Records excerpted from a collection
╭──

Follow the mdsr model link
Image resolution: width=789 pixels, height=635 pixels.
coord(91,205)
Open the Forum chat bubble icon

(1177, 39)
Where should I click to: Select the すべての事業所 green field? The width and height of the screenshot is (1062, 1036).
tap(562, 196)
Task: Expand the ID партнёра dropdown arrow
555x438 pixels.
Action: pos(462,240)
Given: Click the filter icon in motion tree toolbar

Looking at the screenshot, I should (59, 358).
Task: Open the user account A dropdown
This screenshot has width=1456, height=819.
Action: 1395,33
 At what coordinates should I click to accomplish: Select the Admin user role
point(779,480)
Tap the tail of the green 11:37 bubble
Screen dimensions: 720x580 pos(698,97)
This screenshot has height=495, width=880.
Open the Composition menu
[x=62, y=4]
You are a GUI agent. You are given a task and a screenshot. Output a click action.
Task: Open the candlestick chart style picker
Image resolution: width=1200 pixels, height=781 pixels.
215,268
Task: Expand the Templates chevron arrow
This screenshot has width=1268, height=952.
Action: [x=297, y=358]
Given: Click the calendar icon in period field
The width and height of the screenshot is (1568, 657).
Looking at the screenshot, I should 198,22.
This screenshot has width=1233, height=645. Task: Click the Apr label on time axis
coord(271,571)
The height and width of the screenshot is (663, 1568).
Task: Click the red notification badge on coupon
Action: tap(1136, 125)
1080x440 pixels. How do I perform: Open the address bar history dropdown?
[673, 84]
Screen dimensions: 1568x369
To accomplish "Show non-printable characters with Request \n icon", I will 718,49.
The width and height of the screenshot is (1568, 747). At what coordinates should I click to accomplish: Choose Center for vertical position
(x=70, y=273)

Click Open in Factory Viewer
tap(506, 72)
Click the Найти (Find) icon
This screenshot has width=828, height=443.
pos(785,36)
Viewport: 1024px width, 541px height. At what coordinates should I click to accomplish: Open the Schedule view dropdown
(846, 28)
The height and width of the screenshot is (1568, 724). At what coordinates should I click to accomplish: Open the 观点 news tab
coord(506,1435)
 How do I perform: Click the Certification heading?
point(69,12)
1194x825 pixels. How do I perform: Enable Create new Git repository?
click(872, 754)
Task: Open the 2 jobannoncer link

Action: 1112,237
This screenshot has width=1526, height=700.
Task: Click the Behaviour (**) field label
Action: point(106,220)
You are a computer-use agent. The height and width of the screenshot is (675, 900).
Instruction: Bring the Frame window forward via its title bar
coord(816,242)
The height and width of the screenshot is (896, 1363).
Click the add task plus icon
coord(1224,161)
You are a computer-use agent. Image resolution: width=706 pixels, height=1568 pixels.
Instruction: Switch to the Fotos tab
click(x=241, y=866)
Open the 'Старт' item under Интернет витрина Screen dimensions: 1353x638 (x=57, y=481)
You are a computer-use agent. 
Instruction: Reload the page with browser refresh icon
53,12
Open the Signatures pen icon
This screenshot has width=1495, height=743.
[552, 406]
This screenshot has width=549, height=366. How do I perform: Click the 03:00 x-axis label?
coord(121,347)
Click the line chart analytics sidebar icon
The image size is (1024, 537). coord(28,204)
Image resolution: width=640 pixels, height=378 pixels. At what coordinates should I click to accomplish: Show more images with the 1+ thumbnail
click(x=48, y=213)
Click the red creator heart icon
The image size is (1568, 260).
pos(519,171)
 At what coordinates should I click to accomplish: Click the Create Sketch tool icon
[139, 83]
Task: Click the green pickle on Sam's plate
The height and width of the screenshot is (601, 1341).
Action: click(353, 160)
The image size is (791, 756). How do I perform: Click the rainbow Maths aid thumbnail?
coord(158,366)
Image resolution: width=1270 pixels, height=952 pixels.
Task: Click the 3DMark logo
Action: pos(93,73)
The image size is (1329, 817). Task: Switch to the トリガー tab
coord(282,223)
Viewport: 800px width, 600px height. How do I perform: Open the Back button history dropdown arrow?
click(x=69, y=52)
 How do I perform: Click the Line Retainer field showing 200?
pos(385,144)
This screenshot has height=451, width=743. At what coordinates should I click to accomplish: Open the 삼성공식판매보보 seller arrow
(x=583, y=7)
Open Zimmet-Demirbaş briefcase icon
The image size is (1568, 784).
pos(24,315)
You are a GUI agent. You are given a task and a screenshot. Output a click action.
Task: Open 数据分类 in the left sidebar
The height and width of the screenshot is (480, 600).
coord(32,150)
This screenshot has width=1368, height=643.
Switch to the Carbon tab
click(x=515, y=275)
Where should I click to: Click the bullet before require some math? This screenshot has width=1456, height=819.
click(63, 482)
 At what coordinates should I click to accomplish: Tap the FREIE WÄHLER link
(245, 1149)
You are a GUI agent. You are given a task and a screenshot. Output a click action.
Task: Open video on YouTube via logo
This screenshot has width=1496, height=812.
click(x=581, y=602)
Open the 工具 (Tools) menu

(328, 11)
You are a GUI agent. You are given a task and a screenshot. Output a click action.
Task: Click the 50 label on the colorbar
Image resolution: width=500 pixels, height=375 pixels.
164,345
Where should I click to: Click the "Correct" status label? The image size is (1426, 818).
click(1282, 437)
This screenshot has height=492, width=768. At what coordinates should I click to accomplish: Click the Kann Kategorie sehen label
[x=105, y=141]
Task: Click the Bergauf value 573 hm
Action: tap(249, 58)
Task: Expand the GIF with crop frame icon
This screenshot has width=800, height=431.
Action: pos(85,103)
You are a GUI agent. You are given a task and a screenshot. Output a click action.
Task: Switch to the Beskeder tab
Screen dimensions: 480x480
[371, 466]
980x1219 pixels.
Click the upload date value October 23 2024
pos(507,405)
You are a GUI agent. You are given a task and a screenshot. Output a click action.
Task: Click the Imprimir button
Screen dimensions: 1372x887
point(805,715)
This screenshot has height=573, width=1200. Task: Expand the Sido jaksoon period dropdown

╰──

* _About this task_
Copy out every record again, letter for letter.

* _Reply to the task_
Follow the mdsr model link
Image resolution: width=789 pixels, height=635 pixels.
coord(91,205)
Open the Forum chat bubble icon

(1177, 39)
Where should I click to: Select the すべての事業所 green field? The width and height of the screenshot is (1062, 1036).
tap(562, 196)
Task: Expand the ID партнёра dropdown arrow
555x438 pixels.
Action: pos(462,240)
Given: Click the filter icon in motion tree toolbar

Looking at the screenshot, I should (59, 358).
Task: Open the user account A dropdown
This screenshot has width=1456, height=819.
Action: 1395,33
 At what coordinates should I click to accomplish: Select the Admin user role
point(779,480)
Tap the tail of the green 11:37 bubble
Screen dimensions: 720x580 pos(698,97)
This screenshot has height=495, width=880.
Open the Composition menu
[x=62, y=4]
You are a GUI agent. You are given a task and a screenshot. Output a click action.
Task: Open the candlestick chart style picker
Image resolution: width=1200 pixels, height=781 pixels.
215,268
Task: Expand the Templates chevron arrow
This screenshot has width=1268, height=952.
Action: [x=297, y=358]
Given: Click the calendar icon in period field
The width and height of the screenshot is (1568, 657).
Looking at the screenshot, I should 198,22.
This screenshot has width=1233, height=645. Task: Click the Apr label on time axis
coord(271,571)
The height and width of the screenshot is (663, 1568).
Task: Click the red notification badge on coupon
Action: tap(1136, 125)
1080x440 pixels. How do I perform: Open the address bar history dropdown?
[673, 84]
Screen dimensions: 1568x369
To accomplish "Show non-printable characters with Request \n icon", I will 718,49.
The width and height of the screenshot is (1568, 747). At what coordinates should I click to accomplish: Choose Center for vertical position
(x=70, y=273)

Click Open in Factory Viewer
tap(506, 72)
Click the Найти (Find) icon
This screenshot has width=828, height=443.
pos(785,36)
Viewport: 1024px width, 541px height. At what coordinates should I click to accomplish: Open the Schedule view dropdown
(846, 28)
The height and width of the screenshot is (1568, 724). At what coordinates should I click to accomplish: Open the 观点 news tab
coord(506,1435)
 How do I perform: Click the Certification heading?
point(69,12)
1194x825 pixels. How do I perform: Enable Create new Git repository?
click(872, 754)
Task: Open the 2 jobannoncer link

Action: 1112,237
This screenshot has width=1526, height=700.
Task: Click the Behaviour (**) field label
Action: point(106,220)
You are a computer-use agent. The height and width of the screenshot is (675, 900).
Instruction: Bring the Frame window forward via its title bar
coord(816,242)
The height and width of the screenshot is (896, 1363).
Click the add task plus icon
coord(1224,161)
You are a computer-use agent. Image resolution: width=706 pixels, height=1568 pixels.
Instruction: Switch to the Fotos tab
click(x=241, y=866)
Open the 'Старт' item under Интернет витрина Screen dimensions: 1353x638 (x=57, y=481)
You are a computer-use agent. 
Instruction: Reload the page with browser refresh icon
53,12
Open the Signatures pen icon
This screenshot has width=1495, height=743.
[552, 406]
This screenshot has width=549, height=366. How do I perform: Click the 03:00 x-axis label?
coord(121,347)
Click the line chart analytics sidebar icon
The image size is (1024, 537). coord(28,204)
Image resolution: width=640 pixels, height=378 pixels. At what coordinates should I click to accomplish: Show more images with the 1+ thumbnail
click(x=48, y=213)
Click the red creator heart icon
The image size is (1568, 260).
pos(519,171)
 At what coordinates should I click to accomplish: Click the Create Sketch tool icon
[139, 83]
Task: Click the green pickle on Sam's plate
The height and width of the screenshot is (601, 1341).
Action: click(353, 160)
The image size is (791, 756). How do I perform: Click the rainbow Maths aid thumbnail?
coord(158,366)
Image resolution: width=1270 pixels, height=952 pixels.
Task: Click the 3DMark logo
Action: pos(93,73)
The image size is (1329, 817). Task: Switch to the トリガー tab
coord(282,223)
Viewport: 800px width, 600px height. How do I perform: Open the Back button history dropdown arrow?
click(x=69, y=52)
 How do I perform: Click the Line Retainer field showing 200?
pos(385,144)
This screenshot has height=451, width=743. At what coordinates should I click to accomplish: Open the 삼성공식판매보보 seller arrow
(x=583, y=7)
Open Zimmet-Demirbaş briefcase icon
The image size is (1568, 784).
pos(24,315)
You are a GUI agent. You are given a task and a screenshot. Output a click action.
Task: Open 数据分类 in the left sidebar
The height and width of the screenshot is (480, 600).
coord(32,150)
This screenshot has width=1368, height=643.
Switch to the Carbon tab
click(x=515, y=275)
Where should I click to: Click the bullet before require some math? This screenshot has width=1456, height=819.
click(63, 482)
 At what coordinates should I click to accomplish: Tap the FREIE WÄHLER link
(245, 1149)
You are a GUI agent. You are given a task and a screenshot. Output a click action.
Task: Open video on YouTube via logo
This screenshot has width=1496, height=812.
click(x=581, y=602)
Open the 工具 (Tools) menu

(328, 11)
You are a GUI agent. You are given a task and a screenshot. Output a click action.
Task: Click the 50 label on the colorbar
Image resolution: width=500 pixels, height=375 pixels.
164,345
Where should I click to: Click the "Correct" status label? The image size is (1426, 818).
click(1282, 437)
This screenshot has height=492, width=768. At what coordinates should I click to accomplish: Click the Kann Kategorie sehen label
[x=105, y=141]
Task: Click the Bergauf value 573 hm
Action: tap(249, 58)
Task: Expand the GIF with crop frame icon
This screenshot has width=800, height=431.
Action: pos(85,103)
You are a GUI agent. You are given a task and a screenshot. Output a click action.
Task: Switch to the Beskeder tab
Screen dimensions: 480x480
[371, 466]
980x1219 pixels.
Click the upload date value October 23 2024
pos(507,405)
You are a GUI agent. You are given a task and a screenshot. Output a click action.
Task: Click the Imprimir button
Screen dimensions: 1372x887
point(805,715)
This screenshot has height=573, width=1200. Task: Expand the Sido jaksoon period dropdown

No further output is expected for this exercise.